Swiss Stocks Slide Most in Four Months on Fed Minutes

Swiss stocks tumbled the most in almost four months amid concern the U.S. Federal Reserve will consider scaling back stimulus measures and as euro-area services and manufacturing contracted.

Credit Suisse Group AG (CSGN) led banks lower, falling the most in more than two weeks. Swatch Group AG and Cie. Financiere Richemont SA dropped more than 1 percent. Swiss Re Ltd. (SREN) rose to a 4 1/2-year high as the world’s second-biggest reinsurer said it will return about $2.8 billion to shareholders after lower natural catastrophe claims.

The Swiss Market Index slid 1.6 percent to 7,505.71 at the close of trading in Zurich, retreating from the highest level since May 2008. The benchmark measure has still jumped 10 percent (SMI) this year as U.S. lawmakers agreed on a compromise budget and the Swiss franc depreciated against the euro. The broader Swiss Performance Index fell 1.5 percent today.

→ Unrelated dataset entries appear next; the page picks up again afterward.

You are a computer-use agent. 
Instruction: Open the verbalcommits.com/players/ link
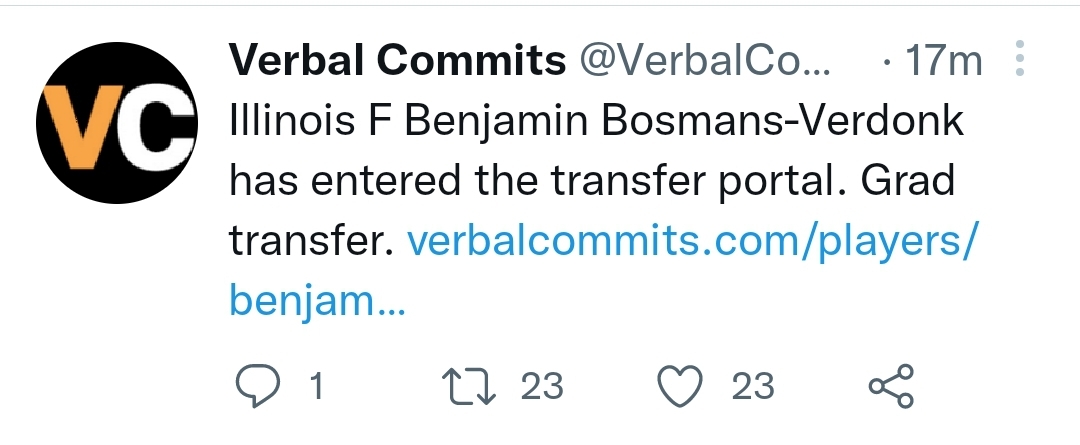(x=689, y=240)
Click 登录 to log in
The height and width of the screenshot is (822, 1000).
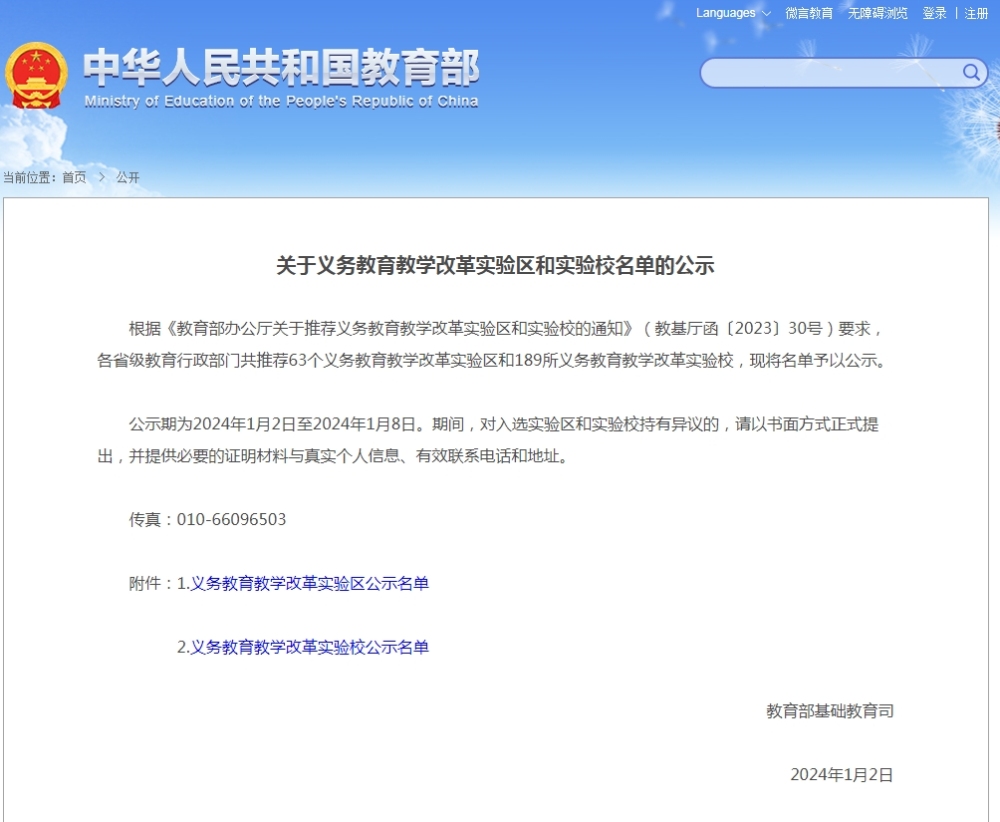[x=934, y=13]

“If they feel that they can step back from the stimulus it suggests that the economy is stronger than maybe they thought it was going to be,” Daniel Morris, a global strategist at JPMorgan Chase & Co. in London, said on Bloomberg Television with Francine Lacqua, referring to the Fed. “In the short term it might hurt the markets a bit because you’re losing a bit of that liquidity.”

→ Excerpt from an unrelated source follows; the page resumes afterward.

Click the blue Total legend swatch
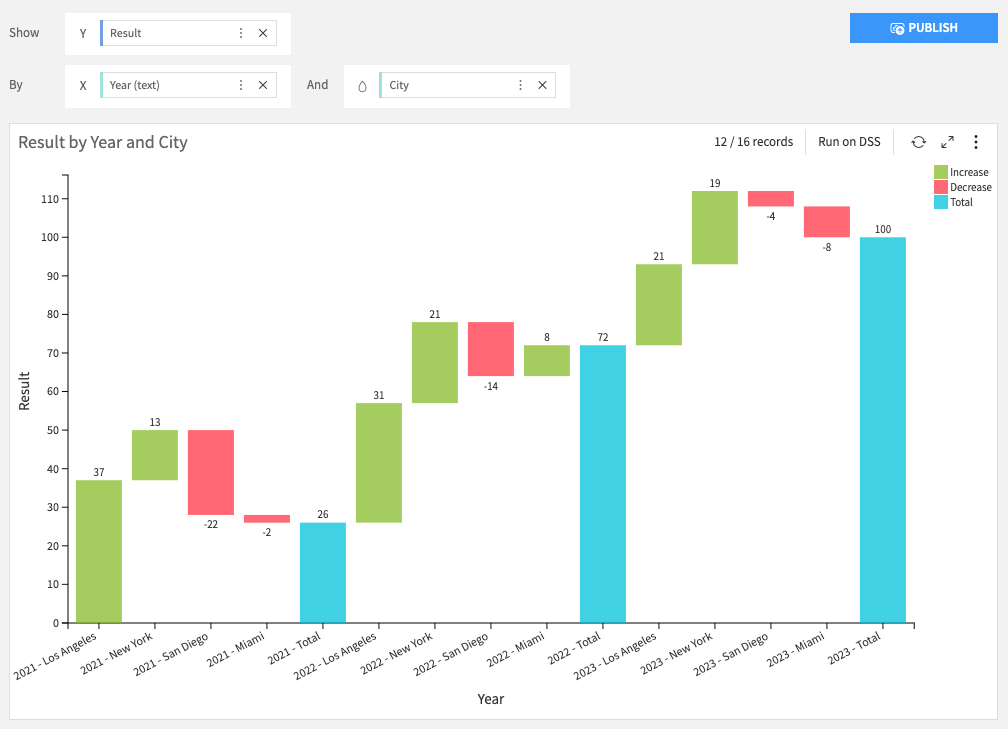1008x729 pixels. (940, 202)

The volume of shares changing hands in SMI-listed companies was 24 percent higher than the average of the last 30 days, according to data compiled by Bloomberg.

Fed Minutes

Fed officials continued to debate whether monetary easing risks fueling inflation or asset-price bubbles, minutes of the Jan. 29-30 policy meeting released after the close of European markets yesterday showed. Several participants “emphasized that the committee should be prepared to vary the pace of asset purchases, either in response to changes in the economic outlook or as its evaluation of the efficacy and costs of such purchases evolved,” according to the minutes.

Euro-area services and manufacturing shrank at a faster pace than economists forecast in February. A composite index based on a survey of purchasing managers fell to 47.3 from 48.6 in January, London-based Markit Economics said today. Economists had forecast a result of 49, according to the median of 22 estimates in a Bloomberg survey. A reading below 50 indicates contraction.

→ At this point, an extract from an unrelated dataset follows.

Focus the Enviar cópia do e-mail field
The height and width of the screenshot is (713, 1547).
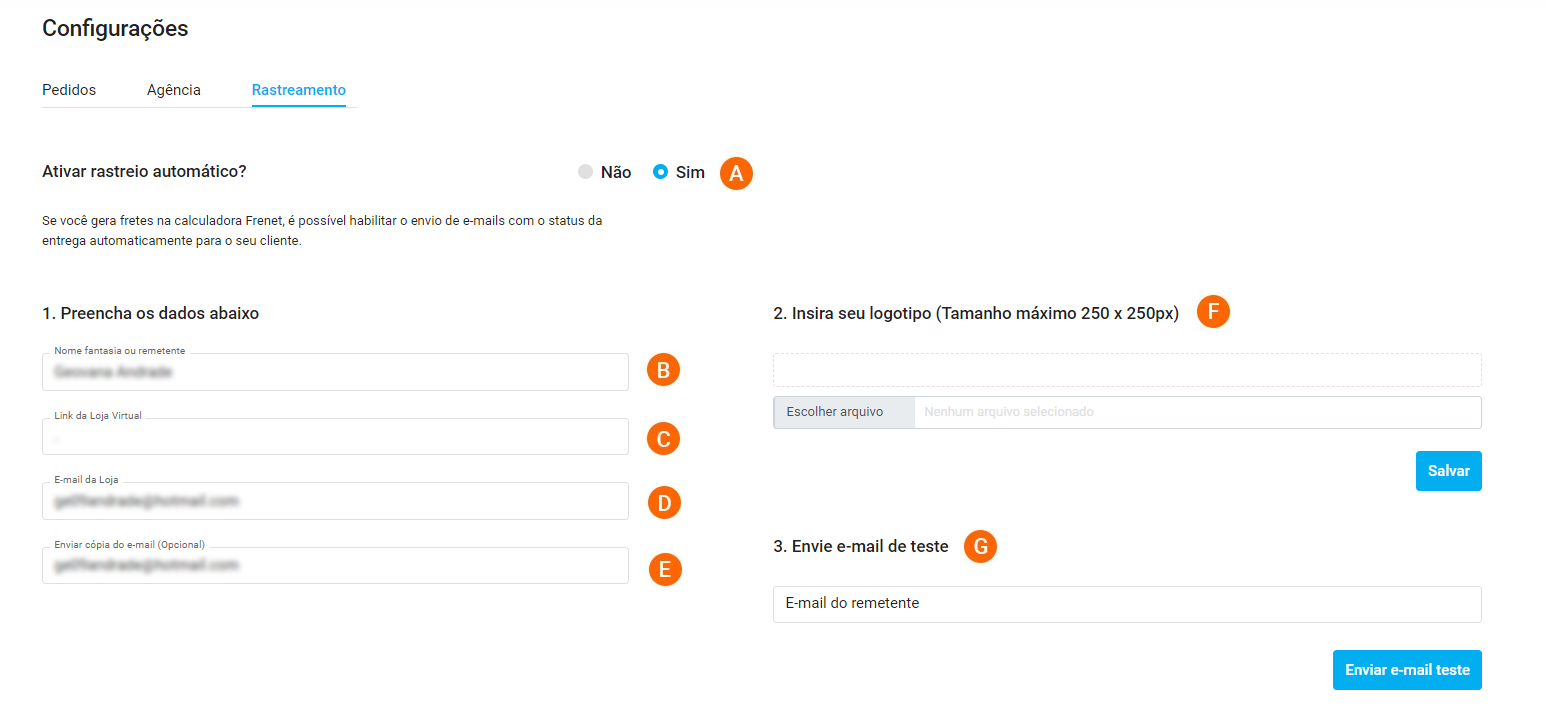coord(335,566)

The Fed Bank of Philadelphia’s general economic index dropped to minus 12.5 this month, the lowest reading since June, from minus 5.8 in January. Readings lower than zero signal contraction in the area covering eastern Pennsylvania, southern New Jersey and Delaware. The median forecast of 58 economists surveyed by Bloomberg projected an increase to 1.

U.S. jobless-benefit claims increased by 20,000 to 362,000 last week, exceeding forecasts, Labor Department data showed.

Banks Fall

Credit Suisse, Switzerland’s second-largest bank, sank 4 percent to 26.24 francs, snapping a three-day rally. UBS AG declined 2.2 percent to 14.98 francs. A gauge of lenders was the second-worst performer among 19 industry groups in the Stoxx Europe 600 Index, sliding 2.5 percent.

Swatch (UHR), the largest maker of Swiss timepieces, fell 1.2 percent to 525.50 francs and Richemont, the owner of the Cartier brand, lost 2.7 percent to 74.55 francs, the biggest decline in two weeks.

Exports of Swiss watches rose 11 percent in January from a year earlier, while shipments to China sank 9.9 percent and those to the U.S. dropped 7 percent, according to the Federation of the Swiss Watch Industry.

Transocean Declines

Transocean Ltd., the world’s biggest offshore-rig contractor, retreated 4 percent to 49.10 francs, the lowest level since Jan. 10. West Texas Intermediate oil in New York fell to a six-week low as an industry report showed that U.S. crude supplies increased to the highest level since December.

Swiss Re gained 2.5 percent to 75.65 francs, the highest level since June 2008. Investors will receive a special dividend of 4 francs a share, plus an ordinary dividend of 3.50 francs. That exceeded the average estimate of eight analysts surveyed by Bloomberg for a total payout of 6.21 francs a share. Fourth- quarter net income was $795 million, exceeding the average analyst estimate of $240.3 million.